Saturday, October 17th was a good day in the James River Park System and the City Of Richmond. It will be one of those days a Park Superintendent will look back on with a smile and as a reaffirmation as to all the good reasons a person chooses a career in parks.

First, the weather was perfect. The “shoulder” season of autumn offers glimpses of what winter will bring. Crisp mornings greet you at the door, where a person must dust off that light jacket or long sleeve shirt for the first time since last spring, only to give way to short sleeves and sweat in the afternoon as a reminder of those hot summer days. Second, autumn slows down time so that we can focus on projects and be proactive instead of reactive in the park world. Lastly, Saturdays in the Park bring about a wide variety of park users and guests, some that have visited a thousand times, and some their very first time!

The James River Park System served as a host to 3 very involved volunteer events on October 17th that will have lasting impacts on the Park for years to come. It also served as a way for our staff to come together and collaborate, share ideas with each other, and be involved with the Park community and support organizations.

Park Volunteers

4 socially distant volunteers posing at Wetlands after removing invasive Bush and Amur Honeysuckle.

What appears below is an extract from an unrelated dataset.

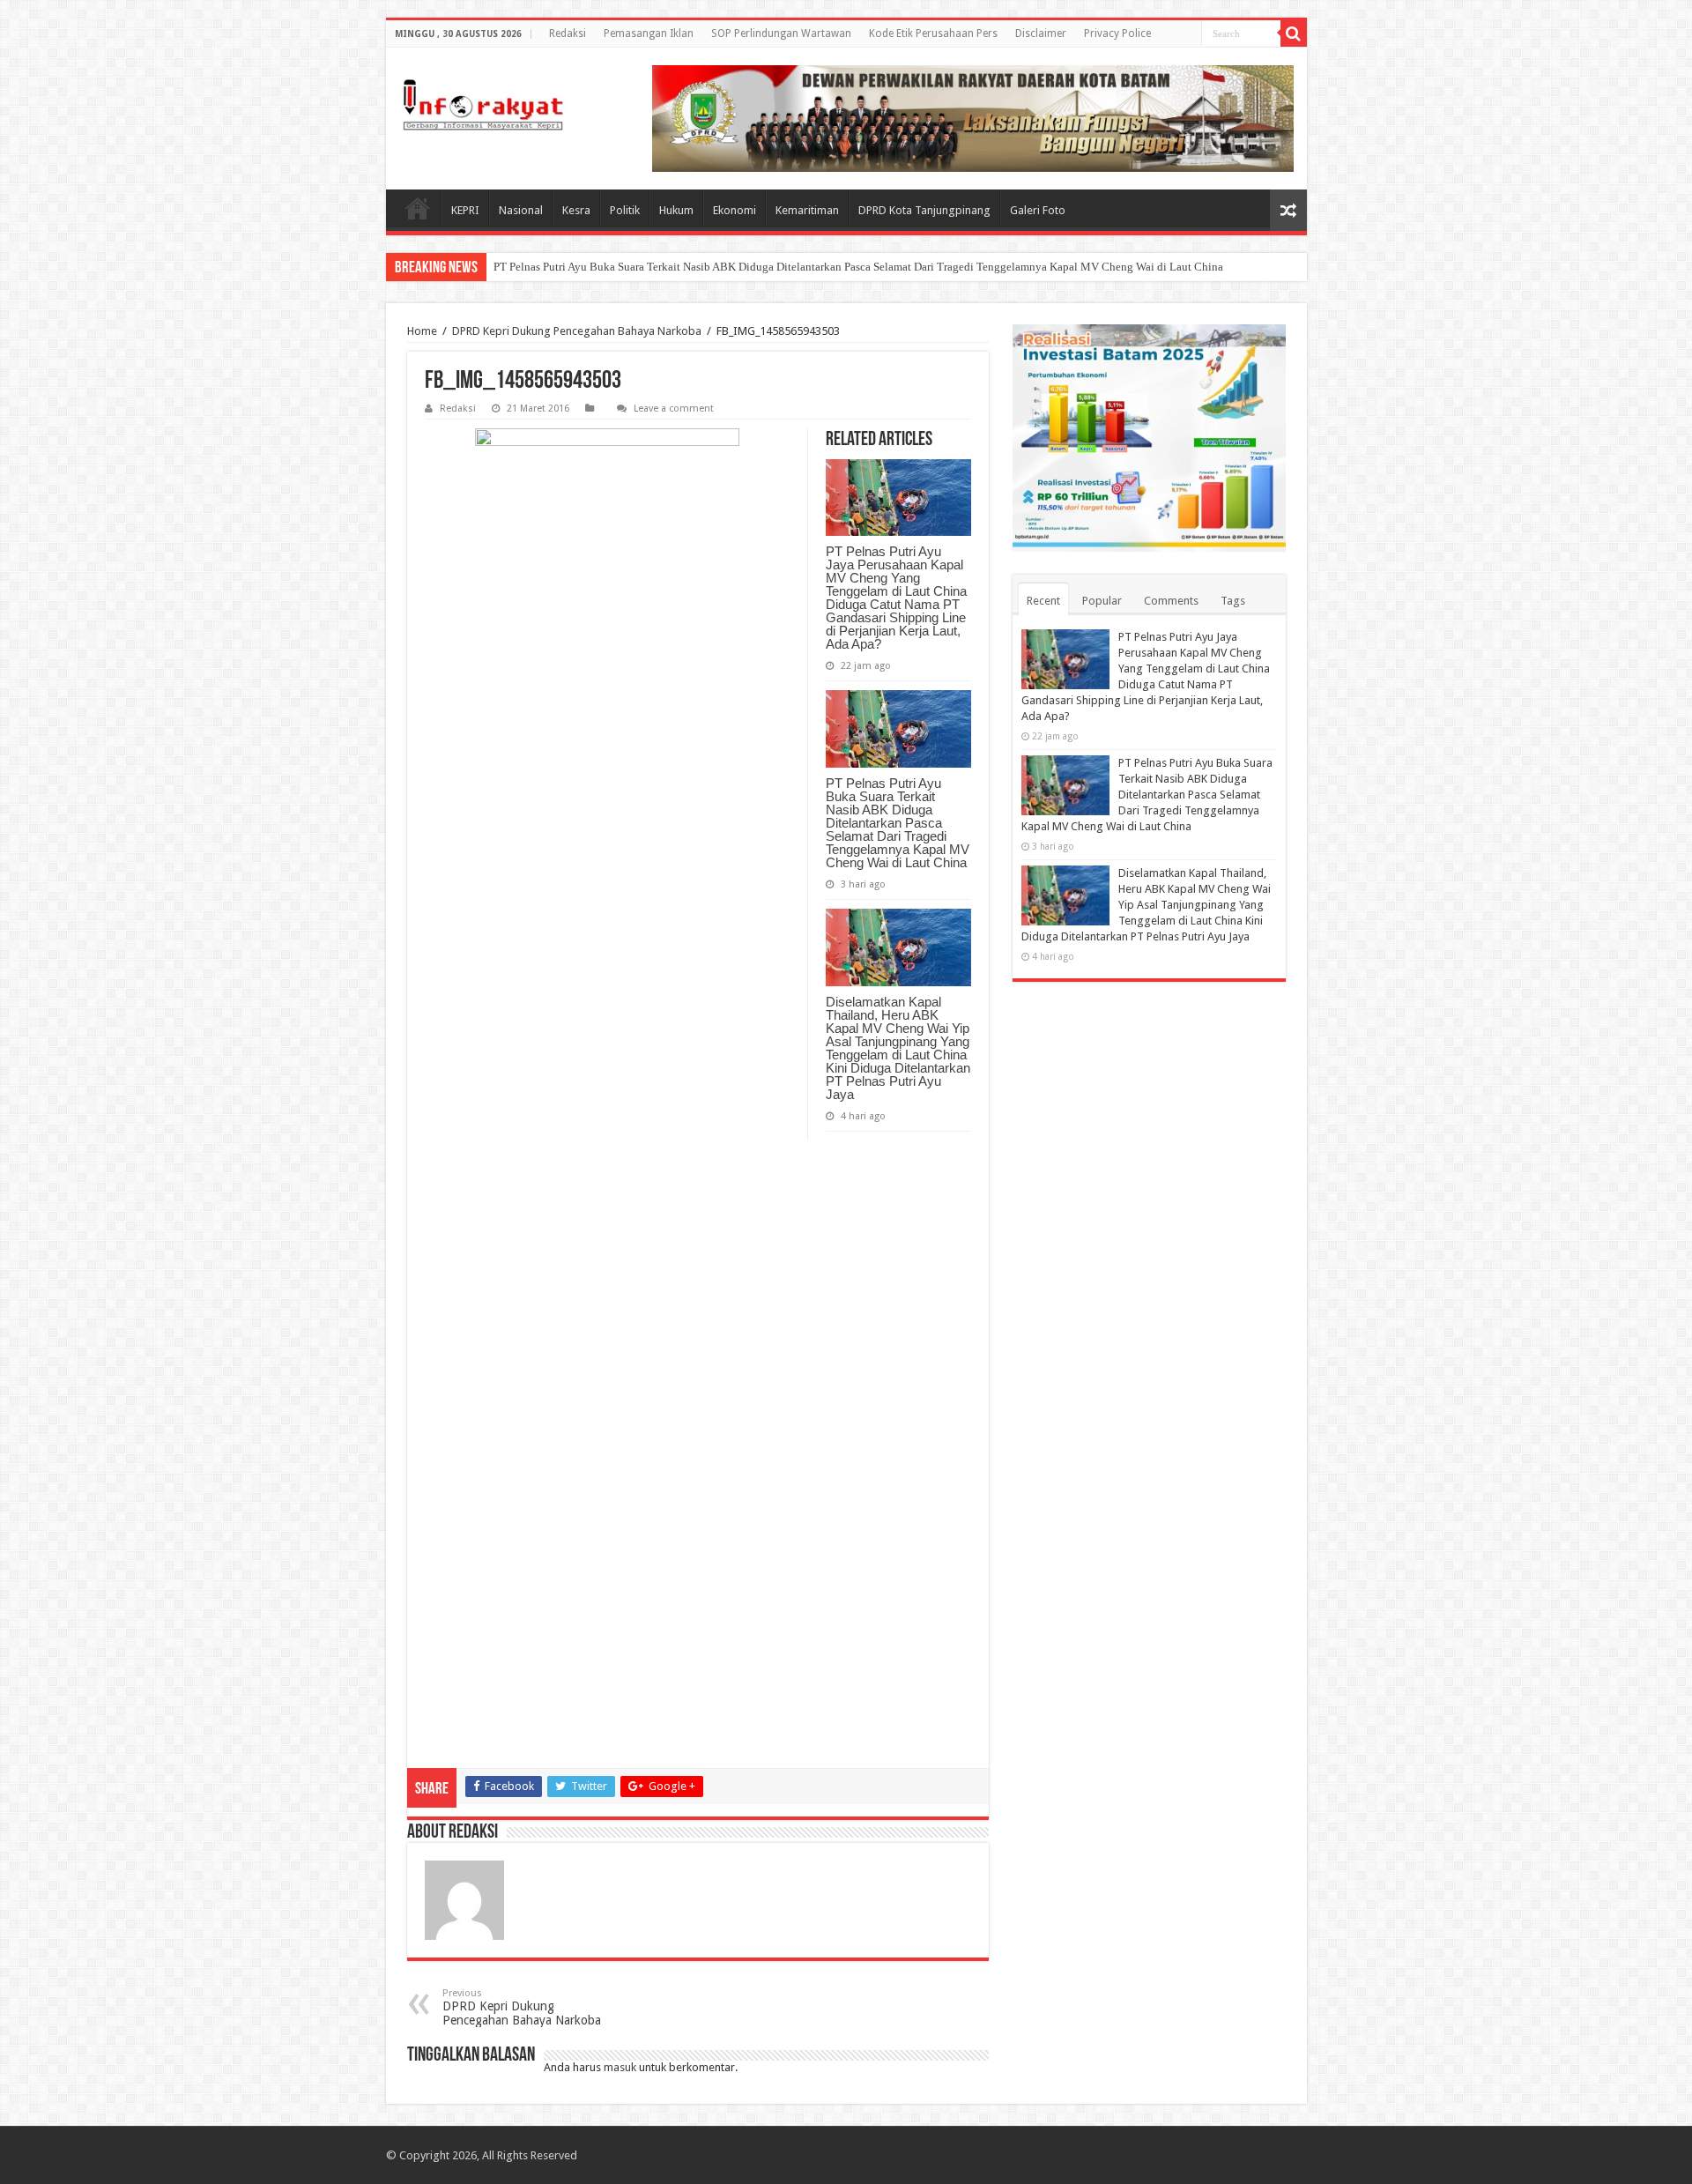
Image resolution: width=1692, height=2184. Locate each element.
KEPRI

Volunteer project number 1 involved invasive plant removal at the Wetlands Park. With funding from the Virginia Department of Forestry, Friends of James River Park System and Invasive Plant Task Force, Virginia Environmental Endowment and several other organizations that wish to remain anonymous, the Wetlands Restoration Project has been an ongoing effort of removing invasive plant species and restoring natural habitat for over a year. We had 4 very dedicated volunteers venture down to the beautiful Wetlands Park in order to remove hundreds of pounds of Invasive Plants like the Bush Honeysuckle. This dedicated group did such a good job, they completely cleared over an acre of invasive shrubs and built several mounds as large as dump trucks, as you can see from the photo!


Fixing pathways

Volunteers re-establishing slate pathways and placing split rail fencing along sensitive areas.


Volunteer project number 2 is part of naturally beautifying the Park entrances and parking lots in the JRPS, previously done at Ancarrow’s Landing last month. We want to make a positive first impression and the 21st Street Tower Beautify Project will now likely do just that. We worked collaboratively with the James River Outdoor Coalition (JROC), who helped sponsor the project. The 21st Street Tower was in major need of erosion control, path rehabilitation, sanding and staining of the kiosk, and some native planting. Starting at 9am, volunteers from JROC, students from VCU and local high schools, and the general public gathered, distantly, and divided into groups to take on the various tasks. There are several hundred feet of slate pathways in the area. Almost all of the slate rock had to be reestablished and filled in with crushed rock. The volunteers, armed with enthusiasm and energy, used, shovels, tampers, attention to detail, and wheel borrows to get the paths looking brand new!

Other volunteers tackled the erosion issues. This was done in a multitude of ways. Some groups helped dig holes and put in split rail fencing at strategic locations, others scraped away old debris deposits, while a highly motivated group moved small boulders, by hand and the mastery of physics, to deter park users from going off trail onto sensitive areas. Even with all of those things going on, a few other volunteers grabbed sanding tools and began to sand and stain our large timber kiosk at the entrance, essentially giving it a facelift and preserving it for years to come. There is still more to do, and we plan to host another event for mulching and planting the garden beds in the area, reducing water and erosion run off and beautifying the area with our native flora!


Tree planting at Pumphouse

Volunteers from Friends of Pump House and the community watching a demonstration on planting trees.


Volunteer Project number 3 saw history and the environment come together as Friends of Pump House Park (FOPHP) and Invasive Plant Task Force collaborated to plant 70 native trees and shrubs purchased locally from TreeLab. This was the conclusion of the Riparian Buffer Project at Pump House. Since March volunteers have been removing invasive plants from the park and off historical structures in the area in order to more firmly re-establish a healthy native buffer in and around the Pump House Park. The native plants included shrubs like winterberry with its bright red fruit, Black Gum with vibrant orange leaves as the fall sets in, red bud trees that will bloom with spectacular purple flowers in the spring, and witch hazel to line the paths. The planting is the culmination of hard months of removal of invasives such as multiflora rose, tree of heaven, and privet which all cover and outcompete our natives and provide no real ecological value in our current ecosystem. The families and FOPHP did a wonderful job in planting and will reap the benefits of the native plants for years to come.


As I sit at my desk with dried sweat, dirty pants, and blistered hands I can’t help but smile. Each day in a park is a new adventure and you never see the same day twice, but reliving this day wouldn’t be terrible. I will remember October 17th for a long time, and I didn’t even get to mention the rounding up of 180 non-native geese from Byrd Park!